Written tasks:
A. Answer these questions using the passage on hockey parents:
(i) Who is credited with the quotation at the top?
(ii) Which three reactions might a parent under stress experience in the body?
(iii) What three things does the passage say it takes to truly be an effective hockey parent?
B. Quote the passage on hockey parents between "However, as the" and "in the moment.", inclusive.
C. Extend the passage on hockey parents by continuing on from its final sentence.

Given passage:
## START

“Success is nothing more than a few simple disciplines, practiced every day” Jim Rohn
In hockey arenas, there seems to always be “that” hockey parent. The one who yells and screams at the referees, coaches and even their own kid. They are often over attached, takes things personal, is very self righteous as their version of the truth is always “the truth.” When you encounter them in action, it is easy to point the finger at them because of their obvious boorish behaviour. They are the bleacher coaches, referees and hockey analysts who disrupt and create drama that affects everyone’s enjoyment of the game.
However, as the saying goes, when you point the finger at someone, then you have three fingers pointing back at you. Anyone can be “that” hockey parent if they do not have the skills or tools to mange their own stress reactions. Often, when a parent is under stress reaction they will experience the fight, flight or freeze reactions in their bodies, which greatly affects how they will show up in the moment.
Being a hockey parent can be difficult because of the expectations that are put on by not only the hockey industry but everyone’s needing to feel worthy, competent, and successful as a parent. It requires time, money and personal responsibility to truly be an effective hockey parent. The more invested and attached a hockey parent is to a specific outcome for their kids, the greater the potential for the negative behavior. Often, it is easier to just lash out than to take time to reflect and respond in a more meaningful way.

## END

Data excerpt:
## START

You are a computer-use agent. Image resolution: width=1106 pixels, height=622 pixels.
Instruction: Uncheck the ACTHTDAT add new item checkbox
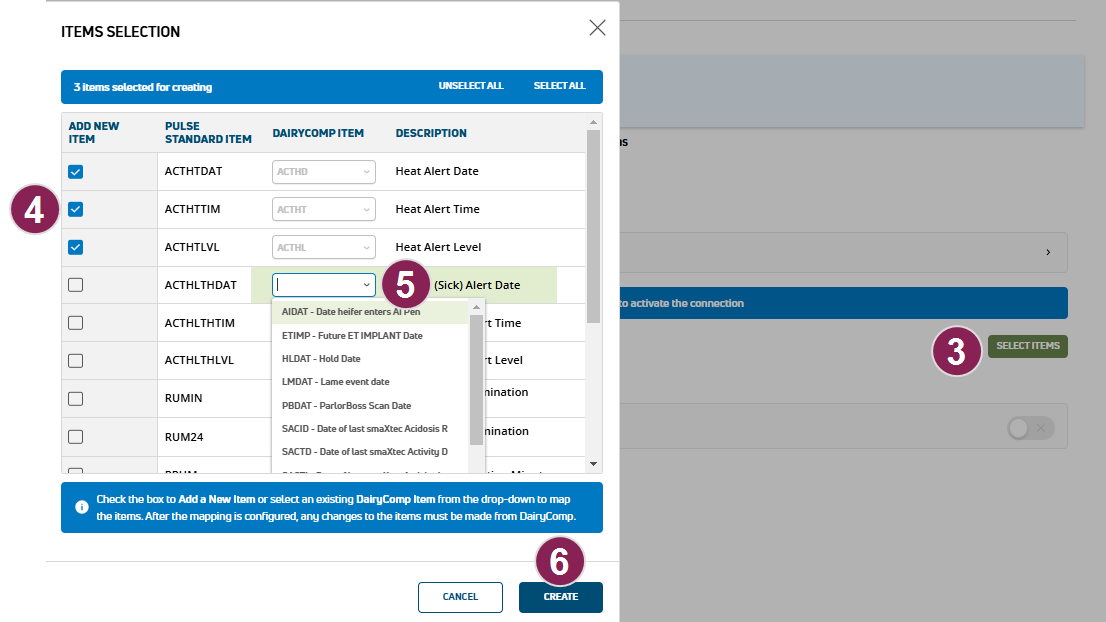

## END

Answers to the exercise:
A.
(i) Jim Rohn
(ii) Fight, flight or freeze
(iii) Time, money and personal responsibility

B.
However, as the saying goes, when you point the finger at someone, then you have three fingers pointing back at you. Anyone can be “that” hockey parent if they do not have the skills or tools to mange their own stress reactions. Often, when a parent is under stress reaction they will experience the fight, flight or freeze reactions in their bodies, which greatly affects how they will show up in the moment.

C.
No parent ever wakes up and thinks “I am going to be distraction to everyone at the rink today”. It happens one small decision at a time throughout the day. Even without hockey, life can be stressful even at the best of times. This means that anyone can be “that” hockey parent at any moment because when parents are under stress reaction the following can occur :
- They are unaware of how they are showing up in the moment
- They take things personal or are fearful of negative outcomes
- Their attachment to outcomes are connected to their self esteem
- They are quick to judge, label and gossip
- They can go from stimuli to reaction (0-60MPH) very quickly
- They let the adrenalin dumps drive their behavior
- They react as if their story telling version must be the truth
Parents who are more mindful and present understand that it is not about selfish ambition but rather about providing their kids a meaningful life experiences from playing hockey. The following are three disciplines that when understood, adopted and practiced daily can help a parent shift into more effective state of being. They will experience greater peace, joy and satisfaction. It can free them from the need to control from fear based beliefs, to one has a positive influence with how they show up in the moment. These three disciplines are:
- Conscious choice
The discipline of Awareness is key to any change. Self-awareness can come from parents asking themselves some of the following questions:
- What am I taking personal here?
- Is my self worth as parent attached to my kid’s outcomes?
- How come fairness is so important to me?
- Is my behavior helping my son/daughter be more effective out there?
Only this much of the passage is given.